Segmentation using Cluster Analysis
Sangamesh K S
November 13, 2017
Introduction
Today I will throw some light on one of the important concept of Marketing called STP which means Segmenting, Targeting and Positioning. The whole process of selling a product to a customer depend on the companies STP where in how the population of the group is divided into subgroup called segments, company identify one of the subgroup as potential customers and position the product to the customer i.e make the product impressive for the target segment. The whole process of STP starts with a segmentation. Today in this article I will be covering segmentation. As I have explained segmentation is a quantitative process of grouping a population into subgroups based on similarities and dissimilarity. We will go ahead solving various types of segmentation process using Cluster Analysis. Wherein we will do ***
Hierarchical Clustering
Mean based Clustering
Model Based Clustering
Cophenetic correlation coefficient (CPCC)
Latent Class Analysis
Comparing Clusters Solutions
Evaluating groups
When we see the types of segmentation using clustering there are only 4 types Hierarchal, mean based, LCA and model based clustering I want to give border prospective.
On this article we will look into hierarchy clustering for segmentation For any clustering technique the main things that affect the model are the things we input for the model. And here we have 6 variables
## age gender income kids ownHome subscribe
## 1 47.31613 Male 49482.81 2 ownNo subNo
## 2 31.38684 Male 35546.29 1 ownYes subNo
## 3 43.20034 Male 44169.19 0 ownYes subNo
## 4 37.31700 Female 81041.99 1 ownNo subNo
## 5 40.95439 Female 79353.01 3 ownYes subNo
## 6 43.03387 Male 58143.36 4 ownYes subNo
Looking at the data we will cluster the data using any distance function. Here I am using the R’s default clustering technique called “Euclidian Distance” . We can also use using distance Manhattan (finding using horizontal and vertical space), cosine (angle),Euclidain (n-dimension) etc. After converting the data into a similarity and dissimilarity matrix we can go ahead and plot the cluster in the form of a dendrogram. Which is a graphical representation of the segments using data visualization.
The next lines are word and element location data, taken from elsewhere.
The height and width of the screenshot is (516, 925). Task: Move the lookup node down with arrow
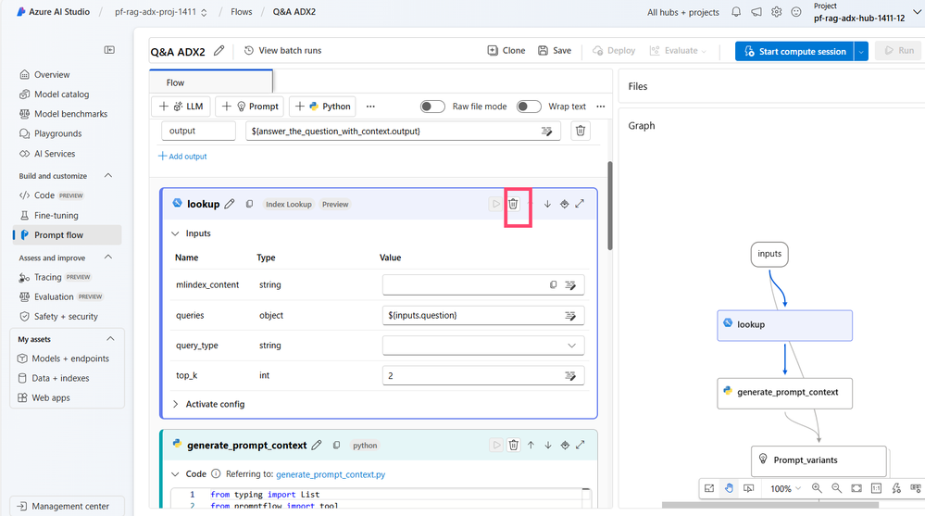point(547,205)
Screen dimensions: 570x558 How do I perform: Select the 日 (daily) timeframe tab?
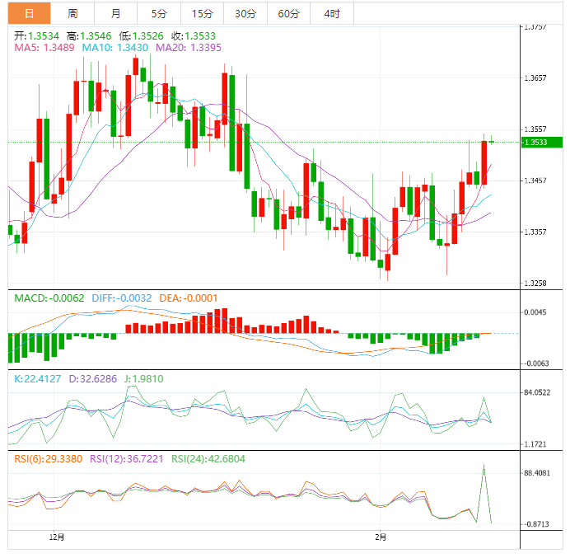(x=30, y=13)
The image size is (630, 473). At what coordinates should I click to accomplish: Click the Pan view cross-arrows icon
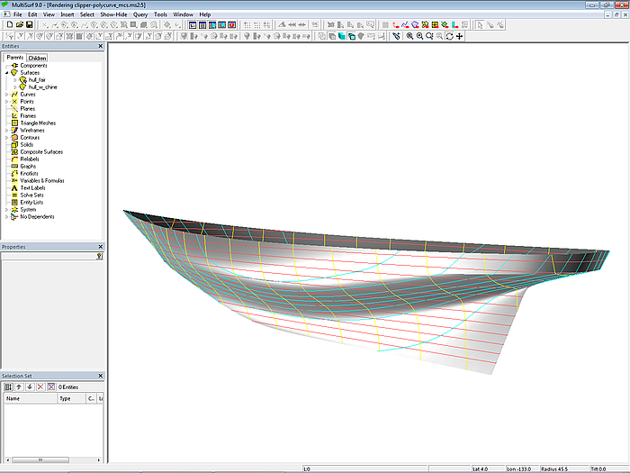[460, 36]
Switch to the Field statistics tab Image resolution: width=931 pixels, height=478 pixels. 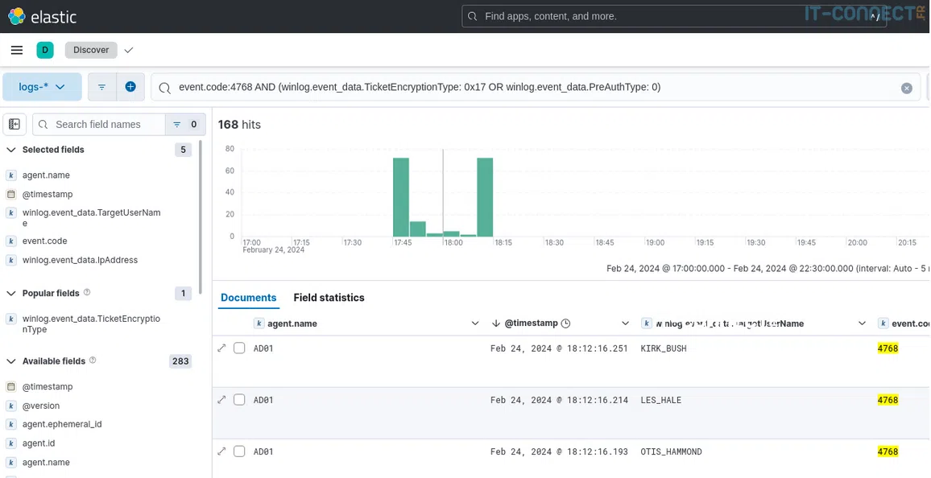[329, 298]
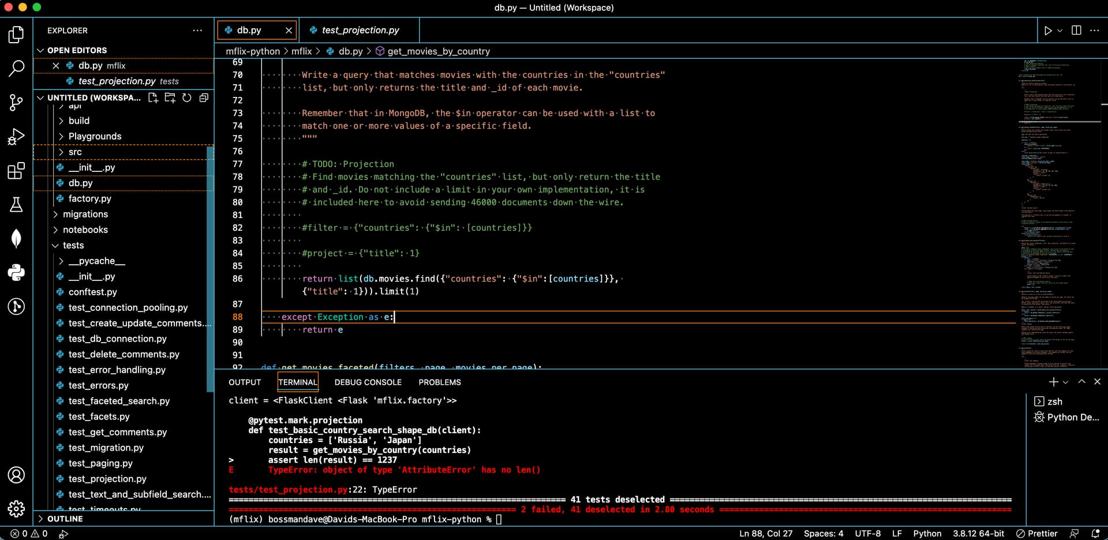Click the Refresh Explorer icon
Screen dimensions: 1108x540
(x=187, y=98)
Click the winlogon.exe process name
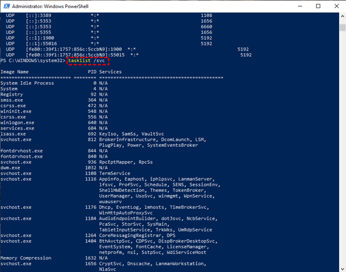The height and width of the screenshot is (272, 346). (18, 123)
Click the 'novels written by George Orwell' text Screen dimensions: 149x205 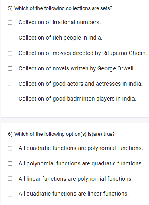pyautogui.click(x=93, y=68)
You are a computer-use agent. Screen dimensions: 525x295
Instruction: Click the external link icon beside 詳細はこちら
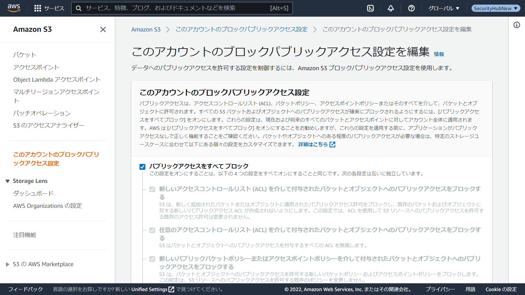click(x=332, y=145)
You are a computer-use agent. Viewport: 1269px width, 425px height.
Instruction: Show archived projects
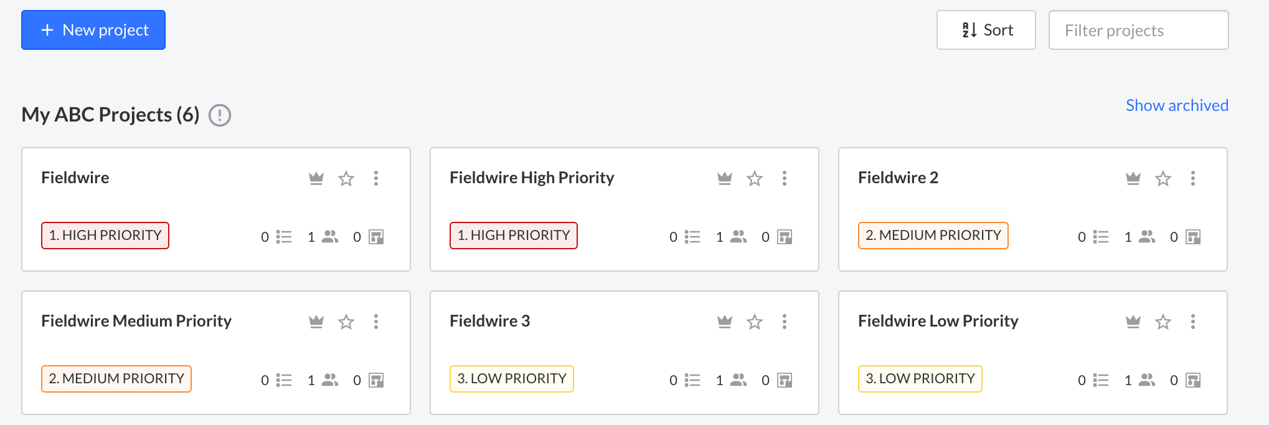click(1177, 105)
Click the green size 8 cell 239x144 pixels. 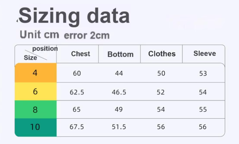point(35,110)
Our data is now clustered into hierarchical culturing using bottom up approach. Wherein the classification is done based on various segments based on dividing a set of customers into subgroups and later the subgroup join a larger subgroup, this technique is called agglometric bottom up approach for segmentation
Now we will segment the data with different level of k (segments).
plot(model.hclust,main = "Segmentation of Customers",xlab = "customers")
rect.hclust(model.hclust,k=2, border = "green")
rect.hclust(model.hclust,k=2, border = "green")
rect.hclust(model.hclust,k=4, border = "red")
rect.hclust(model.hclust,k=7, border = "blue")
cor(cophenetic(model.hclust),clus.daisy)
## [1] 0.7682436
Lets assume we have 4 cluster and if we want to know how many people it consist then
table(cutree(model.hclust,k=4))
##
## 1 2 3 4
## 124 136 18 22
1st culster consist of 124, 2nd with 136 and so on.
Now we will look at cophenetic fit
cor(cophenetic(model.hclust),clus.daisy)
## [1] 0.7682436
As the reading is above .70 it is a strong fit.